Like the Oscars and Emmys, the GRAMMY Awards take place once a year at a single Los Angeles location, but that wasn’t always the case. From its inaugural 1959 ceremony until 1970, the GRAMMYs were given out each year in multiple awards ceremonies that took place in cities like New York, Chicago and Nashville, in addition to Los Angeles. Starting with the 1971 event at the Hollywood Palladium, the GRAMMYs went to the single-ceremony format it uses today. Music buffs looking for a heavy-duty primer on the GRAMMYs should check out the GRAMMY Museum at L.A. LIVE (800 Olympic Blvd., Los Angeles, 213.763.2167), which includes four floors and more than 30,000 square feet of interactive exhibits that give a full history of rock, R&B, country, and hip-hop music, among other genres.

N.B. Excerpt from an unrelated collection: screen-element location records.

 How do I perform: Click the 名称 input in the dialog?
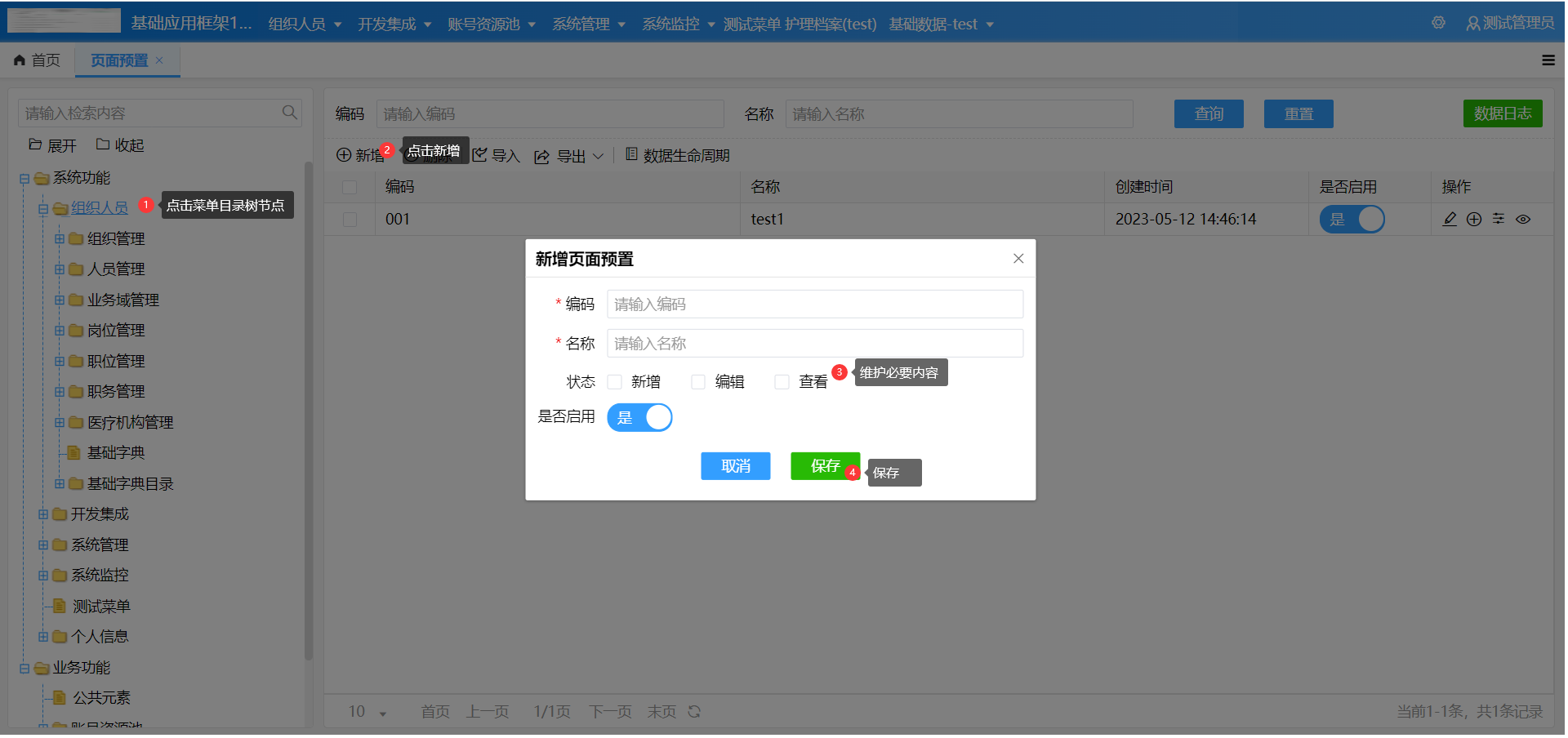point(814,343)
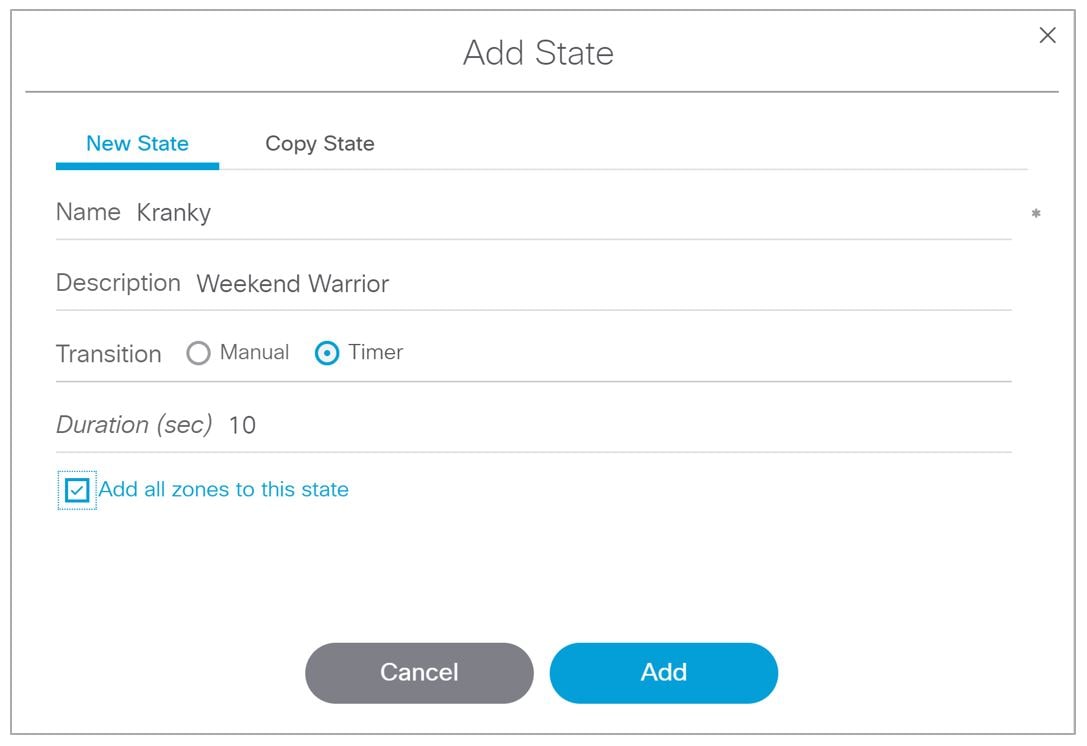Open the Copy State tab

coord(320,144)
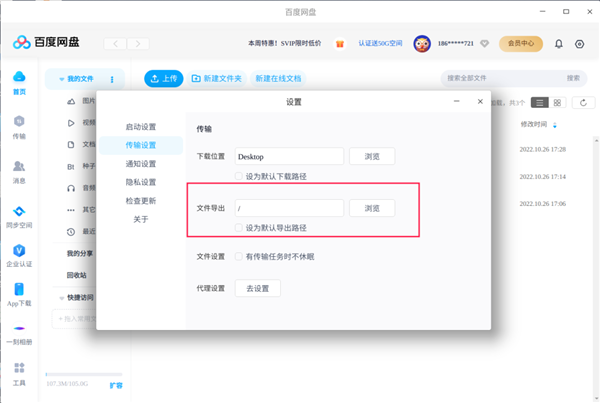Open the settings gear icon in header
The image size is (600, 403).
click(x=579, y=44)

Those who grew up thinking of Los Angeles as a group of suburbs and districts with no residential center will have to update their perspective, as the dozens of older downtown buildings that have been converted and upgraded into apartments and condos now house one of LA’s larger communities. In fact, more than 50,000 people live in Downtown, up from about 35,000 a decade ago, making Downtown more populous than Silver Lake and Los Feliz, and about as big as San Pedro and Encino, according to LA Observed. It’s a good thing Grand Central Market (317 S. Broadway, Los Angeles, 213.624.9496) has been there for hungry Downtown residents and visitors for the better part of the past century. Opened in 1917, the Grand Central Market houses dozens of food, beverage and produce stalls, reflecting LA’s melting pot of cultures better than any guidebook.